Hoogste waardering onderzoek ORV 2020: Scildon en TAF

In het onderzoek is aan het intermediair verzocht de aanbieders en gevolmachtigden waarmee men samenwerkt te beoordelen op 14 onderdelen. Bij de verzekeraars werd levensverzekeringsmaatschappij Scildon het hoogst gewaardeerd als beste partner voor het intermediair, voor het snel reageren op vragen en voor de beschikbaarheid van tools om het verzekerde bedrag te berekenen. Bij de gevolmachtigden scoorde TAF het hoogst vanwege de scherpe premie, de termijn van de voorlopige dekking en de beschikbaarheid van tools om het verzekerde bedrag te berekenen.

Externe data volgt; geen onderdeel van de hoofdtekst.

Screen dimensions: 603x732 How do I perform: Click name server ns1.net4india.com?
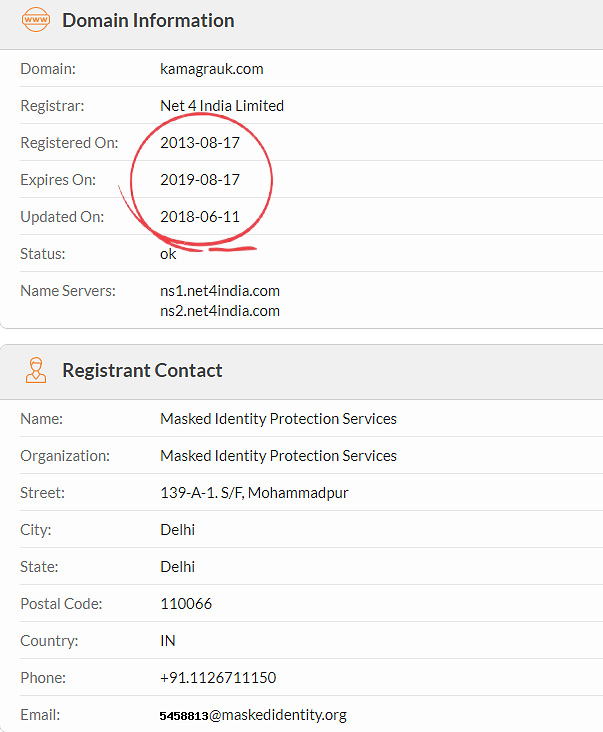click(220, 291)
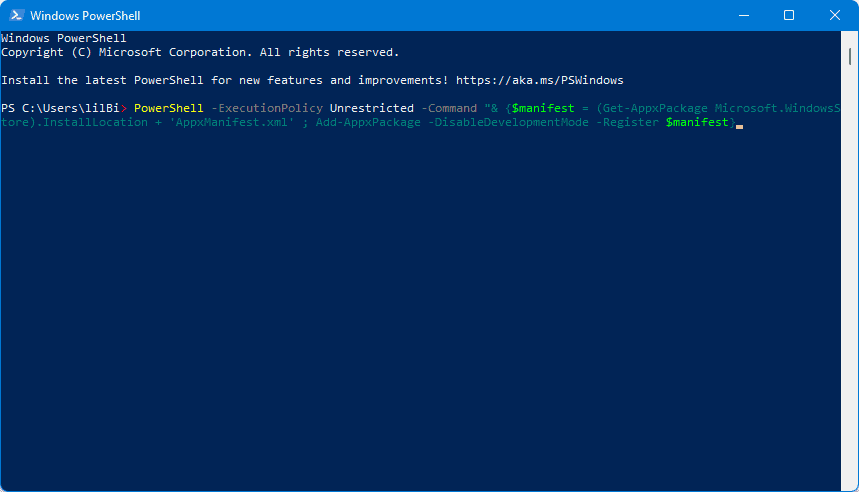Click the vertical scrollbar thumb
Image resolution: width=859 pixels, height=492 pixels.
tap(850, 56)
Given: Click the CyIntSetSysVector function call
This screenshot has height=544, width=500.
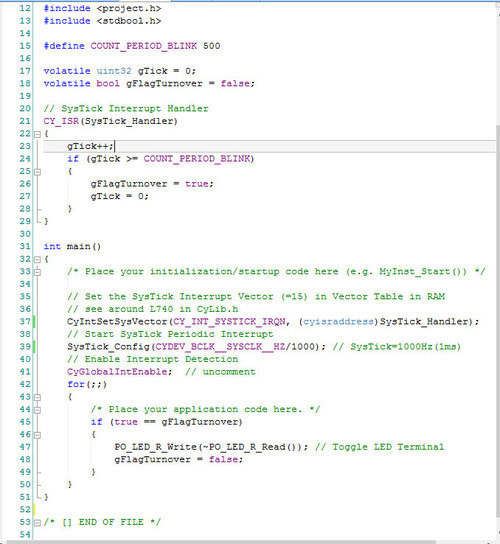Looking at the screenshot, I should click(x=117, y=322).
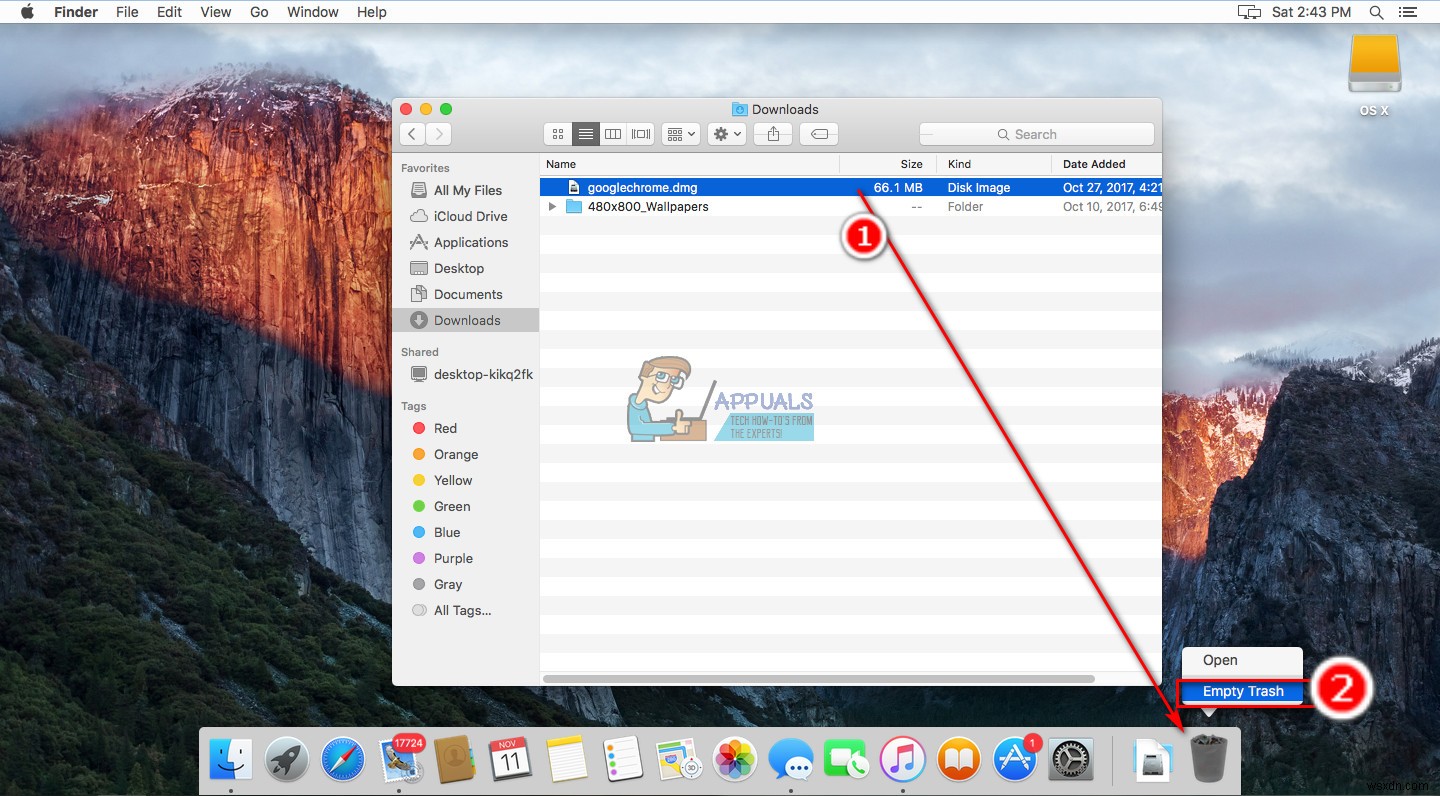Open Launchpad from the Dock

pyautogui.click(x=287, y=759)
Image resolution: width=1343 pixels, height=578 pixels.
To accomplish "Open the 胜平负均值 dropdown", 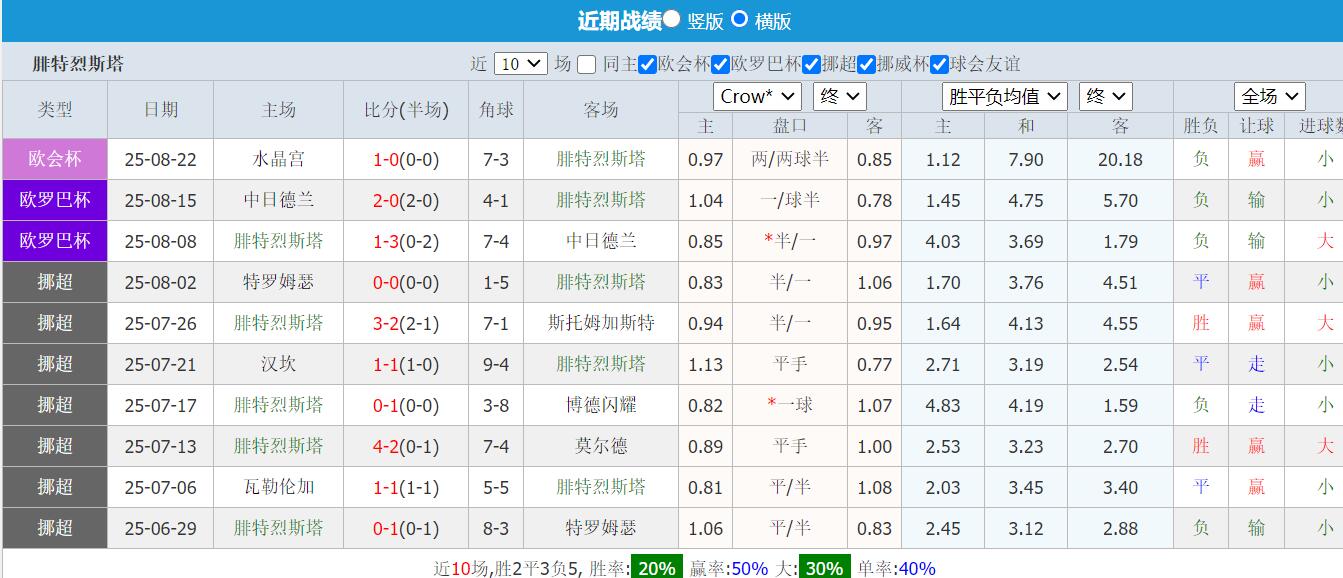I will point(1005,96).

Splitsing gevolmachtigden en verzekeraars

Een ontwikkeling in de Nederlandse markt is dat, naast risicodragers die rechtstreeks een relatie met financieel advieskantoren hebben, er ook volmachtbedrijven actief zijn die namens risicodragers rechtstreeks verzekeringen afsluiten en/of samenwerken met onafhankelijke financieel advieskantoren. Bureau DFO: “Waar in het recente verleden deze ‘levenvolmachten’ vaak van slechts één risicodrager een volmacht hadden, is nu te zien dat deze gevolmachtigden steeds vaker van meerdere risicodragers een levenvolmacht hebben. Tussen de volmachten van de verschillende aanbieders bestaan verschillen in acceptatievoorwaarden en preferente doelgroepen.

Bureau DFO verwacht dat deze ontwikkeling zich in de komende tijd zal voortzetten in de vorm van meer bedrijven met een levenvolmacht en per gevolmachtigde van meerdere aanbieders een levenvolmacht al dan niet voor specifieke marktgebieden.Gelet op deze ontwikkeling worden in het onderzoek dit jaar voor het eerst de resultaten van de risicodragers en die van de volmachtbedrijven apart gepresenteerd.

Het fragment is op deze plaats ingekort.